Strikingly, we found that increasing the SNP density in the new HapMap made very little difference to the number of selected variants estimated for the CEU sample -- we believe this is because we are finding basically everything there for the method to find. This leaves significant limits -- for instance, the limited frequency window we used. But we don't think we are missing lots of selection in high-recombination regions.
The reason that SNP density made little difference in the CEU population is that there is extensive LD in that population, and the phase I data were sufficient to characterize that LD. The test takes LD as a parameter, so if you already had a good estimation of this parameter, increased information doesn't help. The inference that this thus means the test isn't missing selection in high-recombination regions simply does not follow--that is a property of the test statistic that has not been demonstrated. One could simulate fully ascertained data in regions of varying recombination rate and test this. To my knowledge, this has not been done.
Recent genetic drift including founder effects would affect all genomic regions equally, but the candidate selected genes occur predominantly in genic regions, and preferentially include genes in functional classes that are plausible targets for recent adaptive changes. Selection is the only explanation consistent with all these features.
It is well-known that different functional classes of genes (and different parts of the genome) vary systematically in recombination rate, LD structure, gene length, and many other metrics. A change in power along one of these axes could equally lead to this observation, without the need to invoke natural selection.
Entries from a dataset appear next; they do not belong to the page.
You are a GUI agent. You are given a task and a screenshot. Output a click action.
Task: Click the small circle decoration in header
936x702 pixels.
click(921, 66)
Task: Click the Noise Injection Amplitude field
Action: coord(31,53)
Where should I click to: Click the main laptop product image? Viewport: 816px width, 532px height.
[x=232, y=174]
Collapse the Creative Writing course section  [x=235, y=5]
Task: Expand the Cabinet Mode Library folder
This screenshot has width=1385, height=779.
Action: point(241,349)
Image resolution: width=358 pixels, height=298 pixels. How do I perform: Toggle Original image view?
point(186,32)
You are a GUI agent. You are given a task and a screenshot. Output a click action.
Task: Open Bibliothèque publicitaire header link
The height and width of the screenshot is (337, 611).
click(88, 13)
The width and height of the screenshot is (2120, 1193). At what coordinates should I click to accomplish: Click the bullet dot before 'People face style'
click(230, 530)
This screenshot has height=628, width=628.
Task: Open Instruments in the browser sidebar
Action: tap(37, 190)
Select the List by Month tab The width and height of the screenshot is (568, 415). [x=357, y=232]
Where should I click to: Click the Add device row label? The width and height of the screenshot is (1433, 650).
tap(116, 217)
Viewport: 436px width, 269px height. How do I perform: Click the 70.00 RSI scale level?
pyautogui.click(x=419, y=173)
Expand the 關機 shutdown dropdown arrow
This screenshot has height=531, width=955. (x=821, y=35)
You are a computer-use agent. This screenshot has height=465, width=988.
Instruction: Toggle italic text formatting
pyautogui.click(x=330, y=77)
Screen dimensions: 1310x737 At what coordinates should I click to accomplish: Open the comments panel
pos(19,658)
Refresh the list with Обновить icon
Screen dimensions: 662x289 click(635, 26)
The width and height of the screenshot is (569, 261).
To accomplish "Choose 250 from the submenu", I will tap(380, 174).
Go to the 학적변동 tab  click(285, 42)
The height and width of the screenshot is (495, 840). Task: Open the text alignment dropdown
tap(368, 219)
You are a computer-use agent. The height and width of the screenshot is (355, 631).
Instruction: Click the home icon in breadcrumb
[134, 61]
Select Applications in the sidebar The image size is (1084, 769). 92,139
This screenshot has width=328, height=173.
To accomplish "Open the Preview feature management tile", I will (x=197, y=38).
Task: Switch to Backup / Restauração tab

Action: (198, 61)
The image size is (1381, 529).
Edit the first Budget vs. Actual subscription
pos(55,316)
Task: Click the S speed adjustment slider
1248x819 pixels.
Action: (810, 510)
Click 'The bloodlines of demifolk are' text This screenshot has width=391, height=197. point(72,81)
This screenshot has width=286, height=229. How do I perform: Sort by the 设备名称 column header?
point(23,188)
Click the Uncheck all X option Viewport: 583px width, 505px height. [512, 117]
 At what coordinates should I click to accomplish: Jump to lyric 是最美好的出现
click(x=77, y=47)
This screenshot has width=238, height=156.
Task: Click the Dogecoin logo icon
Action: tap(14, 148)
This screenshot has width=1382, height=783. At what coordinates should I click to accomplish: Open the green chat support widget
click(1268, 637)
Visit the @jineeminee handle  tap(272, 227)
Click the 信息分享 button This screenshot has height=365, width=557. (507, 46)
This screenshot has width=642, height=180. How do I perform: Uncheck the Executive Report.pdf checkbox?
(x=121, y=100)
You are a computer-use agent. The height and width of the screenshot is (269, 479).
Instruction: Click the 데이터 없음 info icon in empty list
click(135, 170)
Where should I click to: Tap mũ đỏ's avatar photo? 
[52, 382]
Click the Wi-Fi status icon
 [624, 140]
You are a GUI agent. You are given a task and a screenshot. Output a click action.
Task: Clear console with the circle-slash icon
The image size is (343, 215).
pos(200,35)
This alone is not evidence that the test is detecting anything (though it's true it provides some evidence).
In other words, our tests of acceleration do not depend very finely on the ascertainment of these alleles
Like I said, I find the theory solid. However, the test for acceleration does depend on the ascertainment of these alleles to a certain extent. Neither I nor John Hawks has any idea if 5%, 50% or 0% of these "selective events" are real. This is a problem.